- _What this task involves_
Please copy every line of the records below that holds the word "options".

Saved entries:
+++

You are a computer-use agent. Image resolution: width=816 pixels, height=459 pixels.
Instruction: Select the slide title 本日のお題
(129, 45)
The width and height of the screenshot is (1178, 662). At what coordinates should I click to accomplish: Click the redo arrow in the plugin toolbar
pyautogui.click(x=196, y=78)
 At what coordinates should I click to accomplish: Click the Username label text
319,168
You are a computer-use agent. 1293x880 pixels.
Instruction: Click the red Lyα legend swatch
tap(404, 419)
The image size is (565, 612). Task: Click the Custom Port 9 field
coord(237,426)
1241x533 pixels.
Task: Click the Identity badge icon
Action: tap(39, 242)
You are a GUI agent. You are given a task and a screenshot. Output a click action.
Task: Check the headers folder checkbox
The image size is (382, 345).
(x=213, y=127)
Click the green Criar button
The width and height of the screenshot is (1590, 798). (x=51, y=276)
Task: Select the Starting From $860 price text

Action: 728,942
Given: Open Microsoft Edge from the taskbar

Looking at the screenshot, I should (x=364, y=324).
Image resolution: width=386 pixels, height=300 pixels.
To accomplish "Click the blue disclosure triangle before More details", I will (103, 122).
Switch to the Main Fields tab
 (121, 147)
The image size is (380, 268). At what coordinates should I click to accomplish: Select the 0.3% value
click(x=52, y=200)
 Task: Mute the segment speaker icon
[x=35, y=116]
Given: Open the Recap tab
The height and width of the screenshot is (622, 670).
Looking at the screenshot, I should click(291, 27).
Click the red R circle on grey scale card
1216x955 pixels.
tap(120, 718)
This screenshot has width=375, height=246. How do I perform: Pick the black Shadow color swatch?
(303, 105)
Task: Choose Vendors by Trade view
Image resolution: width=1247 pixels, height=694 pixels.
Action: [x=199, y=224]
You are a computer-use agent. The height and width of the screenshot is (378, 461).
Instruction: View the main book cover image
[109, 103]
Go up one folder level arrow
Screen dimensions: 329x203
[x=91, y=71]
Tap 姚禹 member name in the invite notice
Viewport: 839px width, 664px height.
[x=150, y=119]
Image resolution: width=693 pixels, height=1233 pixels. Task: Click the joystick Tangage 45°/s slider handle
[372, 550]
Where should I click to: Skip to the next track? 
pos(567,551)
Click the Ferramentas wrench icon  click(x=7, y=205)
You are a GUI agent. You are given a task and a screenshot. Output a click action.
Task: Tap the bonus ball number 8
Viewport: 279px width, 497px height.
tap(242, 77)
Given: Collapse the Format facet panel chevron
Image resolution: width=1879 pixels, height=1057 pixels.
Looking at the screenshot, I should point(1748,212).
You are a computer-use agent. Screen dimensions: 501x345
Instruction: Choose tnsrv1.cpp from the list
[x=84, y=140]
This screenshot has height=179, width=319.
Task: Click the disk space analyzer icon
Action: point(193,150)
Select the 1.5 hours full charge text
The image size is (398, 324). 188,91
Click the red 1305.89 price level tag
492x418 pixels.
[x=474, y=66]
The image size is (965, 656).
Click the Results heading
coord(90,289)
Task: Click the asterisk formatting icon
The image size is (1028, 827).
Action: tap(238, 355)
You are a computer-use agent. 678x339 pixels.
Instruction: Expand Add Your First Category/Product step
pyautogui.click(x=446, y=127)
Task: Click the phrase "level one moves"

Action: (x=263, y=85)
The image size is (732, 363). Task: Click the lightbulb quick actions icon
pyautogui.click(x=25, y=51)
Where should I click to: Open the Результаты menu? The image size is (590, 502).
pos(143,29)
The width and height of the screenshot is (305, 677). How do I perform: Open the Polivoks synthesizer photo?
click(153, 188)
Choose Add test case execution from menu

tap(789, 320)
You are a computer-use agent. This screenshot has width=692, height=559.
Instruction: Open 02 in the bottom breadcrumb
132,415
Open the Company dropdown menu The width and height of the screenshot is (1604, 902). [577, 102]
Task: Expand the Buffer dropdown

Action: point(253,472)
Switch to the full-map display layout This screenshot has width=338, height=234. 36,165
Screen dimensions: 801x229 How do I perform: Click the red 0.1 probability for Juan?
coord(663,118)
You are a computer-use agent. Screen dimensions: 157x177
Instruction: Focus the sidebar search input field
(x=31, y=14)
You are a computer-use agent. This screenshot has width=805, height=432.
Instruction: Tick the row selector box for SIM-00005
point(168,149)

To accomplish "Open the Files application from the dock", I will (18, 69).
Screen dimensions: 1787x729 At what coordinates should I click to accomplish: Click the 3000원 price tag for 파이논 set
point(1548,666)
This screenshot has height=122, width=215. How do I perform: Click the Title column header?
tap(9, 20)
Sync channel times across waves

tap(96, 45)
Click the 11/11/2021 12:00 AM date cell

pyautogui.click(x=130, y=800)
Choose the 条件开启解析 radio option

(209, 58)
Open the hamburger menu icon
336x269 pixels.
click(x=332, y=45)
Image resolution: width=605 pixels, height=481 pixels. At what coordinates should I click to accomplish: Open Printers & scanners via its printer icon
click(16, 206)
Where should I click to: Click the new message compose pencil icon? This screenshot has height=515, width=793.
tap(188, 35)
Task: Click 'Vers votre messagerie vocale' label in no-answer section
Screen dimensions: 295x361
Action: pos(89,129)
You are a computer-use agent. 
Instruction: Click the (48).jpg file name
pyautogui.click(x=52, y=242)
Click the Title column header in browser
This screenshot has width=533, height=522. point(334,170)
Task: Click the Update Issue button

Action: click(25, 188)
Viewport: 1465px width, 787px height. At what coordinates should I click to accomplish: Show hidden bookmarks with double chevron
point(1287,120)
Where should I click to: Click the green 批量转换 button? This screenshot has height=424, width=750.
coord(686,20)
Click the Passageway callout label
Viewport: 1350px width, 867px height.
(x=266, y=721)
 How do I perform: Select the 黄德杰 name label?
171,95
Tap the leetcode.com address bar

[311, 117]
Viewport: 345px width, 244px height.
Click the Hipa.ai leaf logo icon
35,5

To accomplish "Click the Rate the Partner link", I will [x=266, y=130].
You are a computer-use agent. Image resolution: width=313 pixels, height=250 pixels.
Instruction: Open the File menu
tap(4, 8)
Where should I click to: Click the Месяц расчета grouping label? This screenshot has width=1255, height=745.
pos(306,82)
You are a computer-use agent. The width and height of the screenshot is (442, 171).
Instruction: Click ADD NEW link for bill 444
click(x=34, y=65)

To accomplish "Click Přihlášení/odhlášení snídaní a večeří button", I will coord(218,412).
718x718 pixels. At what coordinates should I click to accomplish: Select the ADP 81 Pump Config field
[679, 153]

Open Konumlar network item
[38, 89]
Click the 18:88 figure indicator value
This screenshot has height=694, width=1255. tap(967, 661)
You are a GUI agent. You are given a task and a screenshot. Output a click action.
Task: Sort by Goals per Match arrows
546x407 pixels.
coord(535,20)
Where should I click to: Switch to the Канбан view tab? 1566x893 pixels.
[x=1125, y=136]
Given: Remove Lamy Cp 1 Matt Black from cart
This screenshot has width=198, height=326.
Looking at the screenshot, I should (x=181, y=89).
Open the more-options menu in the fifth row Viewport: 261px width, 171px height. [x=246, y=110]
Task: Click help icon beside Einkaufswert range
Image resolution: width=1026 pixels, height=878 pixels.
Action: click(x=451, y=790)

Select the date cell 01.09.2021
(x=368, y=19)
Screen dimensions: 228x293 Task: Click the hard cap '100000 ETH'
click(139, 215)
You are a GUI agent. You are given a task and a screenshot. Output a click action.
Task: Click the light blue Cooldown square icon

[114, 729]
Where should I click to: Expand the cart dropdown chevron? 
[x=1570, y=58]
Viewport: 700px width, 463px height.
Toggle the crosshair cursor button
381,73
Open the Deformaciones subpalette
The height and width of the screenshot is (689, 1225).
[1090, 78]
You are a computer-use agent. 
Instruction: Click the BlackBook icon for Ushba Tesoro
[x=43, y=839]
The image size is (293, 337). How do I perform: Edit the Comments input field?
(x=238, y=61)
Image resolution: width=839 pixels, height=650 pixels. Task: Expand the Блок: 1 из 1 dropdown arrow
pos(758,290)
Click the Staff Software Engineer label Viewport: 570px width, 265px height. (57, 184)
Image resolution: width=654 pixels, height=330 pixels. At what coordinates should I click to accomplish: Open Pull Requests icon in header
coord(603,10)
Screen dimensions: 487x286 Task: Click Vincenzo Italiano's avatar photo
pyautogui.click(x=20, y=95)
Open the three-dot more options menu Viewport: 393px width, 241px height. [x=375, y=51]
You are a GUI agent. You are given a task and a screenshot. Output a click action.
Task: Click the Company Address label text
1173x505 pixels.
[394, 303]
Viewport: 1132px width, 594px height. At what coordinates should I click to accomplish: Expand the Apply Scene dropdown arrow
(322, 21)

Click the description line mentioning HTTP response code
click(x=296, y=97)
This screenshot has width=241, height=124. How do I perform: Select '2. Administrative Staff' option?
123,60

+++

- _Written solution_
Open the more-options menu in the fifth row Viewport: 261px width, 171px height. [x=246, y=110]
Open the three-dot more options menu Viewport: 393px width, 241px height. [x=375, y=51]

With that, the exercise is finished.